= Task to complete =
Please quote exactly the lines below from the line containing "MORE (647, 251)" to the line containing "ЗАЩИТНАЯ ФУРНИТУРА (587, 1336)", both lines included, and nothing else.

Material for this exercise Start Marker

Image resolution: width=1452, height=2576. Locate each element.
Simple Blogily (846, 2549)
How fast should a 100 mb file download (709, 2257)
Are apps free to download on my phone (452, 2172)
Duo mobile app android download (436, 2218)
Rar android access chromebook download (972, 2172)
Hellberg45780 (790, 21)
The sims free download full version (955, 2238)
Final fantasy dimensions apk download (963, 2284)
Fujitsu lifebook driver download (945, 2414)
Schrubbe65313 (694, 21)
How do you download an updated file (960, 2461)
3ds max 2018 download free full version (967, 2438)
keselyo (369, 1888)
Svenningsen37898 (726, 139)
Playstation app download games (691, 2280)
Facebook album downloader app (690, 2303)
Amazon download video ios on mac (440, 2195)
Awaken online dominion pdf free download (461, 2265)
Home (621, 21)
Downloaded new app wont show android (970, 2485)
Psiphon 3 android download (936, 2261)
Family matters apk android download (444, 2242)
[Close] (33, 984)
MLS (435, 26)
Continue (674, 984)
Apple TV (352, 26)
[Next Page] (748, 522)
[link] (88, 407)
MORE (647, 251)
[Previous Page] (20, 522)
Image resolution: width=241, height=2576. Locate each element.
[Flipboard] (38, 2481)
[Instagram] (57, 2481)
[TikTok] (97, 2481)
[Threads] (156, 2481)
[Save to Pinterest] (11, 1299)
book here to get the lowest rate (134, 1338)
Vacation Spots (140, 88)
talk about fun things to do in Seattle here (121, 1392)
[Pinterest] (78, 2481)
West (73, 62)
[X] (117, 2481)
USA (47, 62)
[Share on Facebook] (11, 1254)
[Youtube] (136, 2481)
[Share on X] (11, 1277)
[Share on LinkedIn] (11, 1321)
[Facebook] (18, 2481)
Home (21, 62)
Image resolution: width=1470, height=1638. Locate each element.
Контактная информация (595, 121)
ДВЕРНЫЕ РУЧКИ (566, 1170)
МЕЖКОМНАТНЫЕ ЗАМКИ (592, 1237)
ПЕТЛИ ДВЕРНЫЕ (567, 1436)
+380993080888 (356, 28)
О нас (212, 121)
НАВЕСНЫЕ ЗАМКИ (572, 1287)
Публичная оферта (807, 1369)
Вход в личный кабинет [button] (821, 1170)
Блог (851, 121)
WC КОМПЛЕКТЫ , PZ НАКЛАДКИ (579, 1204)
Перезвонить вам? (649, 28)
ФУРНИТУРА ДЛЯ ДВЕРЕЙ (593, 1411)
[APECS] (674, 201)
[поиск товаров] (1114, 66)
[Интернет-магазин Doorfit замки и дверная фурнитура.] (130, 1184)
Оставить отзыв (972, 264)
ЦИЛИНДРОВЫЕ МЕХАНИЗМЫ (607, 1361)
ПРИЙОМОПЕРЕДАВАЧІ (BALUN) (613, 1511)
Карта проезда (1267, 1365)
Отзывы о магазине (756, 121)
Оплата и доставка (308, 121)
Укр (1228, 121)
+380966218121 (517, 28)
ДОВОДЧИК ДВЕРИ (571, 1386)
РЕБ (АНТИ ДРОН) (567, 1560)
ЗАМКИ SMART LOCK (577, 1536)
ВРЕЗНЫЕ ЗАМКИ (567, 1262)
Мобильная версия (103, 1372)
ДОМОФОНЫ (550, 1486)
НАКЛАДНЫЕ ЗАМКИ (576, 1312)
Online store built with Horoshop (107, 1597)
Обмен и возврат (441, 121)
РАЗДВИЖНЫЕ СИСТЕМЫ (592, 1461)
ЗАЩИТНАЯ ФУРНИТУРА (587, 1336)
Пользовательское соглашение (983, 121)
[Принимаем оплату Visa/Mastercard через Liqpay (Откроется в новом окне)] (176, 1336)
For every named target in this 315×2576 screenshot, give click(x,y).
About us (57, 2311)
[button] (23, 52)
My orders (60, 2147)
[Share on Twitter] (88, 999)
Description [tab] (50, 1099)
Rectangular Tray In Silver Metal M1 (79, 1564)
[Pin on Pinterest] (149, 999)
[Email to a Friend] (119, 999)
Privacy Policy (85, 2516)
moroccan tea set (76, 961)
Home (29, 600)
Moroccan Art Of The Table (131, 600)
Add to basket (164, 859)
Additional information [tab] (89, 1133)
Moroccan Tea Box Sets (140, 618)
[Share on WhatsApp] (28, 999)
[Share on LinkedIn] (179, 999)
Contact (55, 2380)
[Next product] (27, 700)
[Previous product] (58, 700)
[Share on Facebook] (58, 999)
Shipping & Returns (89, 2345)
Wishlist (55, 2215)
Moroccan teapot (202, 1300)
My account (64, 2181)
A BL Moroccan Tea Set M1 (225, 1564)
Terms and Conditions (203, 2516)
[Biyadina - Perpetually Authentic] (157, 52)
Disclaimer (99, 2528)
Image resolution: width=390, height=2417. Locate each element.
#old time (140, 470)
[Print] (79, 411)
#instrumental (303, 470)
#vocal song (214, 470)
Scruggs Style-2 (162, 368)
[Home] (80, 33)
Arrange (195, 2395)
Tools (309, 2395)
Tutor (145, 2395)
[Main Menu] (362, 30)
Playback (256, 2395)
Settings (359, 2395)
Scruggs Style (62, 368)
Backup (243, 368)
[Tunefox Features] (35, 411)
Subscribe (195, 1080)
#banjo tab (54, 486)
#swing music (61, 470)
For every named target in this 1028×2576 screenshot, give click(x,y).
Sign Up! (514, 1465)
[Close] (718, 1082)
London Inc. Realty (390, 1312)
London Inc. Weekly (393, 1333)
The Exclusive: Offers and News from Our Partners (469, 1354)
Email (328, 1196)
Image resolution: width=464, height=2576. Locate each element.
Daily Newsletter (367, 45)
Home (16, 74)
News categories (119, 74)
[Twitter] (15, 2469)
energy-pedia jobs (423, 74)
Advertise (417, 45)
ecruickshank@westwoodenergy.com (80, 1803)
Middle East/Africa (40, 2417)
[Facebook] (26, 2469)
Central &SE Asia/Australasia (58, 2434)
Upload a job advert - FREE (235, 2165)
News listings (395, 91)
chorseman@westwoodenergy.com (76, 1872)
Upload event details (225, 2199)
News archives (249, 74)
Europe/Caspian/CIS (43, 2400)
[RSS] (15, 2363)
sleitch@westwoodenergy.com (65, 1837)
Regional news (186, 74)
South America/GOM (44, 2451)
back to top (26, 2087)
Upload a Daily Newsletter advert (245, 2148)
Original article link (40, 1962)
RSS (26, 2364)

Material for this exercise End Marker

= Result below =
MORE (647, 251)
[Previous Page] (20, 522)
Image resolution: width=241, height=2576. Locate each element.
[Flipboard] (38, 2481)
[Instagram] (57, 2481)
[TikTok] (97, 2481)
[Threads] (156, 2481)
[Save to Pinterest] (11, 1299)
book here to get the lowest rate (134, 1338)
Vacation Spots (140, 88)
talk about fun things to do in Seattle here (121, 1392)
[Pinterest] (78, 2481)
West (73, 62)
[X] (117, 2481)
USA (47, 62)
[Share on Facebook] (11, 1254)
[Youtube] (136, 2481)
[Share on X] (11, 1277)
[Share on LinkedIn] (11, 1321)
[Facebook] (18, 2481)
Home (21, 62)
Image resolution: width=1470, height=1638. Locate each element.
Контактная информация (595, 121)
ДВЕРНЫЕ РУЧКИ (566, 1170)
МЕЖКОМНАТНЫЕ ЗАМКИ (592, 1237)
ПЕТЛИ ДВЕРНЫЕ (567, 1436)
+380993080888 (356, 28)
О нас (212, 121)
НАВЕСНЫЕ ЗАМКИ (572, 1287)
Публичная оферта (807, 1369)
Вход в личный кабинет [button] (821, 1170)
Блог (851, 121)
WC КОМПЛЕКТЫ , PZ НАКЛАДКИ (579, 1204)
Перезвонить вам? (649, 28)
ФУРНИТУРА ДЛЯ ДВЕРЕЙ (593, 1411)
[APECS] (674, 201)
[поиск товаров] (1114, 66)
[Интернет-магазин Doorfit замки и дверная фурнитура.] (130, 1184)
Оставить отзыв (972, 264)
ЦИЛИНДРОВЫЕ МЕХАНИЗМЫ (607, 1361)
ПРИЙОМОПЕРЕДАВАЧІ (BALUN) (613, 1511)
Карта проезда (1267, 1365)
Отзывы о магазине (756, 121)
Оплата и доставка (308, 121)
Укр (1228, 121)
+380966218121 (517, 28)
ДОВОДЧИК ДВЕРИ (571, 1386)
РЕБ (АНТИ ДРОН) (567, 1560)
ЗАМКИ SMART LOCK (577, 1536)
ВРЕЗНЫЕ ЗАМКИ (567, 1262)
Мобильная версия (103, 1372)
ДОМОФОНЫ (550, 1486)
НАКЛАДНЫЕ ЗАМКИ (576, 1312)
Online store built with Horoshop (107, 1597)
Обмен и возврат (441, 121)
РАЗДВИЖНЫЕ СИСТЕМЫ (592, 1461)
ЗАЩИТНАЯ ФУРНИТУРА (587, 1336)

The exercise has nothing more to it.